Çevre Mühendisi Bilkan Sert konuya dair yaptığı açıklama da:“Sıcaklık, yağış, rüzgâr ve nemin olağan seyrinin dışında parametrelerle seyrettiği aşikardır. İklim değişikliğinin sebep olduğu en önemli negatif sonuçlardan biri de orman yangınlarıdır” dedi.
Ormanlaşmanın artması gerekiyor
Çevre Mühendisi Bilkan Sert, “Oluşan çevre sorunları, atıkların doğru yönetilmemesi, su kirliliği, hava kirliliği, emisyon artışlarının en iyi çözümü yeşil alan artırımı, ormanlaşmanın arttırılması iken; üstüne bir de çevre sorunlarının neden olduğu iklim değişikliği ile orman yangınlarının artması, çift taraflı orman gereksinimini artırmaktadır” dedi.
Isınan dünyada yangınlara zemin hazırlanıyor
Sert, “Dünyanın ısınan iklimi, yangın oluşmasına müsait bir zemin hazırlıyor. Gece sıcaklıklarının da geçmiş yıllara göre artarak seyretmesi ile başlamış bir yangının gece boyunca devam etmesine zemin oluşturuyor. 50 yıllık hava durumu verileri incelendiğinde yangın mevsiminin ilkbaharda daha erken başlamaya, sonbaharda da daha geç tarihlere uzadığı görülmüştür” dedi.
Dumanlar binlerce mil yol alabiliyor
Sert, “Tropikal bölgelerde daha çok sonuçlarını gördüğümüz iklim değişikliğine bağlı orman yangınları, emisyon miktarında da tonlarca artışa sebep olmaktadır. Dünyanın herhangi bir yerinde çıkan yangının karbon emisyonları, dumanı binlerce mil yol alabilir.

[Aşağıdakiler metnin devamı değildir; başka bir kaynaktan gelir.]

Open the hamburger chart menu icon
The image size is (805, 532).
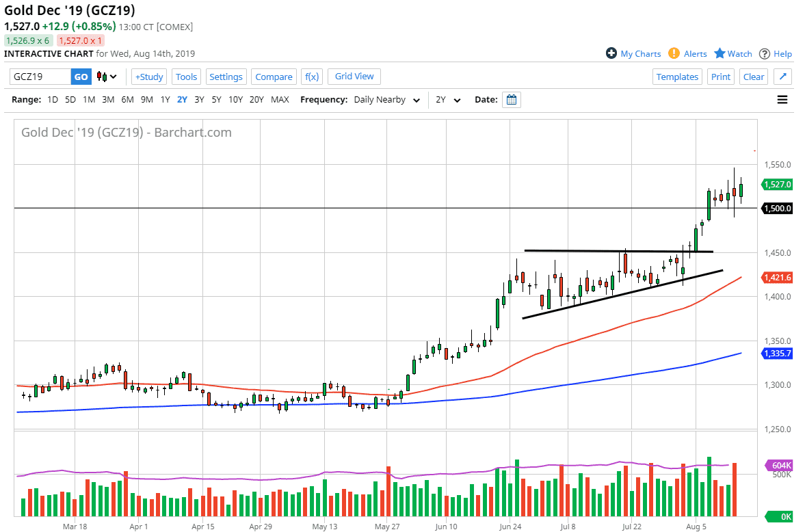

Yangın sezonunda azalan yağış miktarı da yangınların büyümesi ve yayılmasında oldukça önemli etkendir.” dedi.
Bu koşullarda çıkan yangınların söndürülmesi zorlaşmaktadır
Sert, “Gün geçtikçe değişen iklim ile kuru alanlar sıcaklık artışları ile daha kuru, ıslak alanlar ise daha ıslak olmaya başlamıştır. Rüzgârın saatte oluşturduğu hız ise bölgesel olarak değişiklik göstermekle birlikte yer yer iki katına çıktığı iklim koşullarına dönüşmüş durumdadır. Azalan yağış ile daha kuru bir zemin, daha kuru bir toprak modeli de oluşmak durumundadır. Tüm bu parametreler bir araya getirildiğinde orman yangınlarındaki artış kaçınılmazdır. Oluşan olağan yangınların kontrol altına alınması ve büyümesinin önlenmesi de zorlaşmaktadır.” dedi.

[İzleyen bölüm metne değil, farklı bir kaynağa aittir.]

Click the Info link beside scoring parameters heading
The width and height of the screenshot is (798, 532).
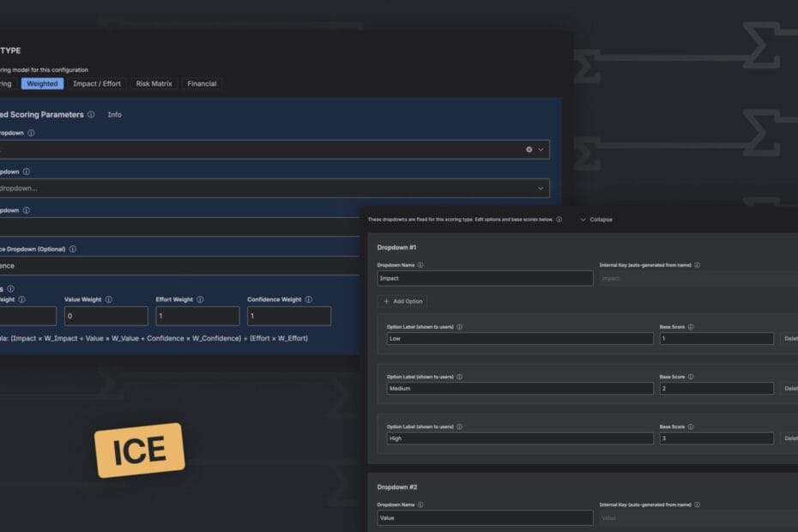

Bireyüstüne düşen görevi yerine getirmelidir
“Öncelikli olarak yönetim modellerinde değişen iklim koşulları göz önünde bulundurularak acil durum eylem planlarının tüm bu verilere göre yenilenmesi kaçınılmaz ve ilk adımdır” diyen Bilkan Sert: “Lakin her bireye büyük sorumluluk düşmektedir. Doğa tek başına bırakıldığında hiçbir problemli iklim sorunu ya da doğa sorunu görülmez. İnsan eylemleri ile sebep olduğumuz emisyonlar, hava kirliliği, kuraklık gibi sorunlara hem bireysel hem toplumsal olarak odaklanıp çözüm haritaları oluşturmak zorundayız. Ormanların yok olması ya da ekosistemdeki oranın gün geçtikçe azalması, insanlığın gün gelince çözemeyeceği boyutlara gelebilecek bir sona neden olabilir. Bugünden her birey üzerine düşen çevresel sorumlulukları yerine getirmelidir” dedi.